■ **Goal of the exercise**
The range to repeat runs from the line with "Pick the ellipse shape from Data Flow" to the last line below, both ends included; give it exactly and without pictures.

Items from a data source:
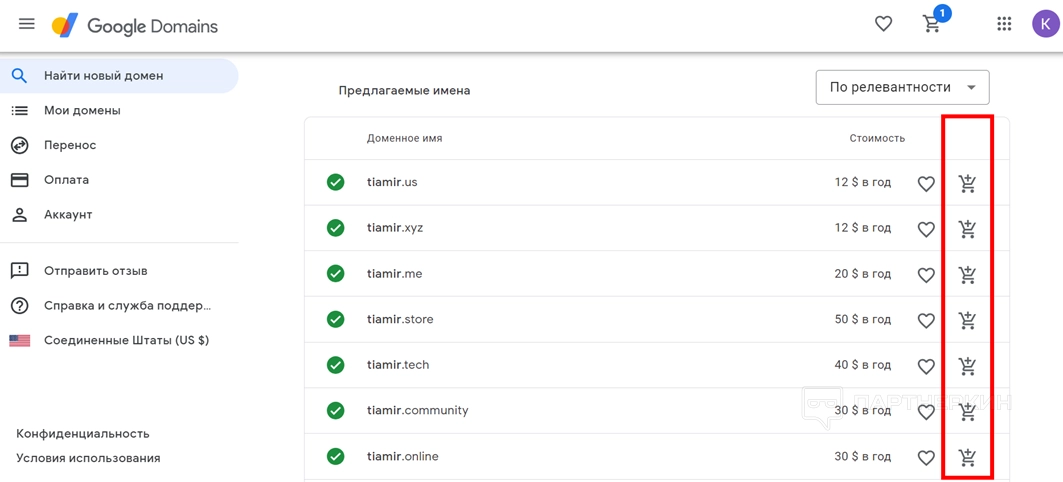Viewport: 1063px width, 482px height.
Task: Click Отправить отзыв feedback item
Action: click(95, 270)
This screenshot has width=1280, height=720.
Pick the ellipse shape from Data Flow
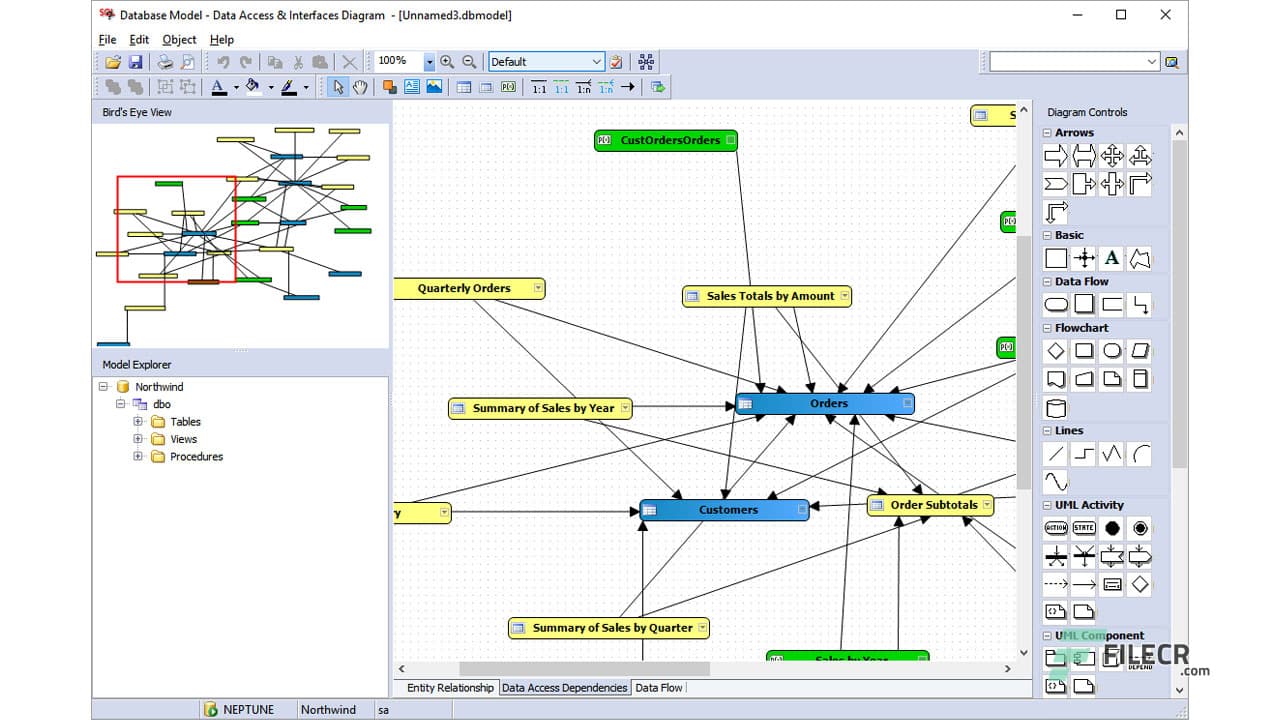point(1055,303)
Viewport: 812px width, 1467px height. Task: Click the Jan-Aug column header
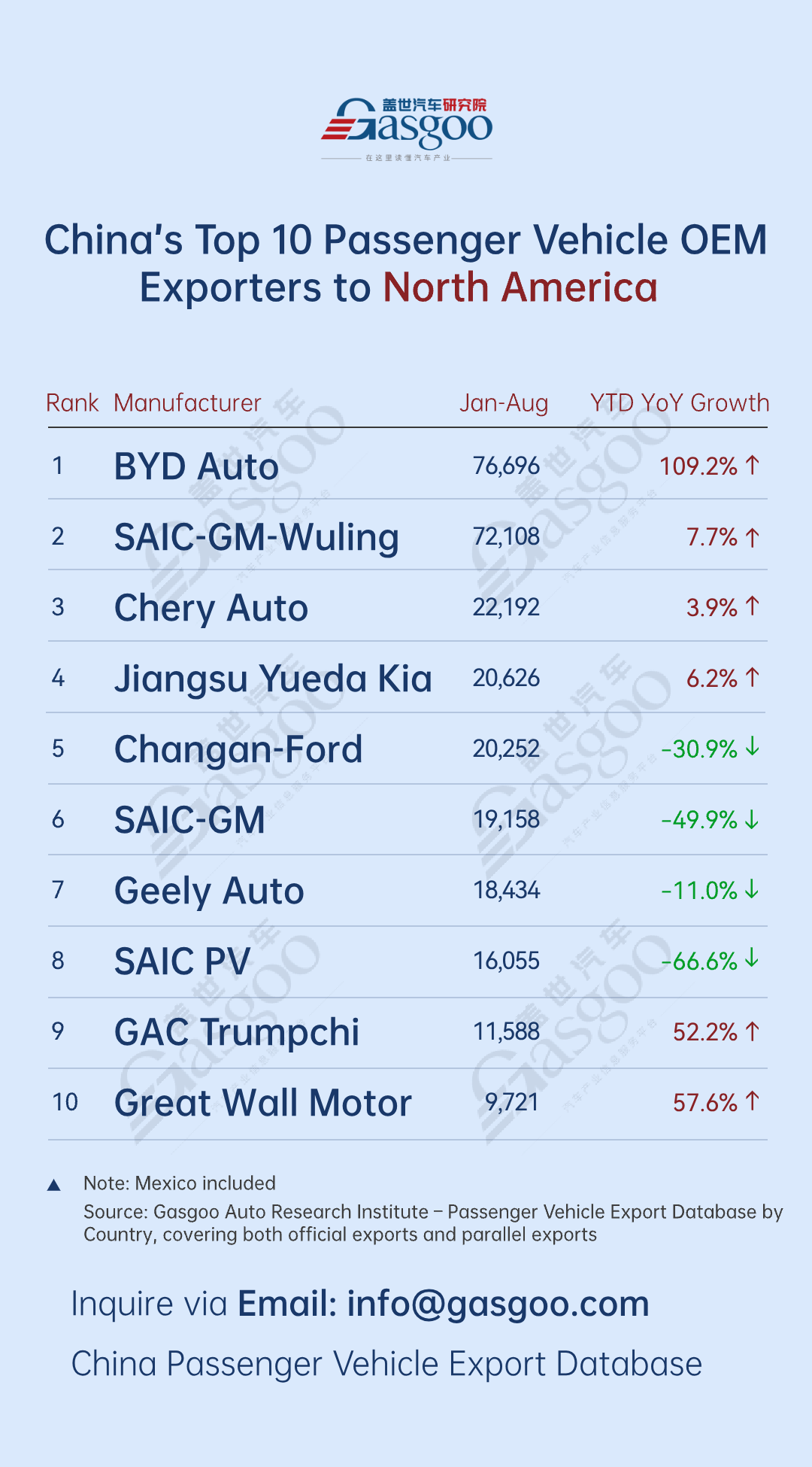(x=504, y=403)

■ **Answer**
Pick the ellipse shape from Data Flow
point(1055,303)
Viewport: 812px width, 1467px height. Task: Click the Jan-Aug column header
(x=504, y=403)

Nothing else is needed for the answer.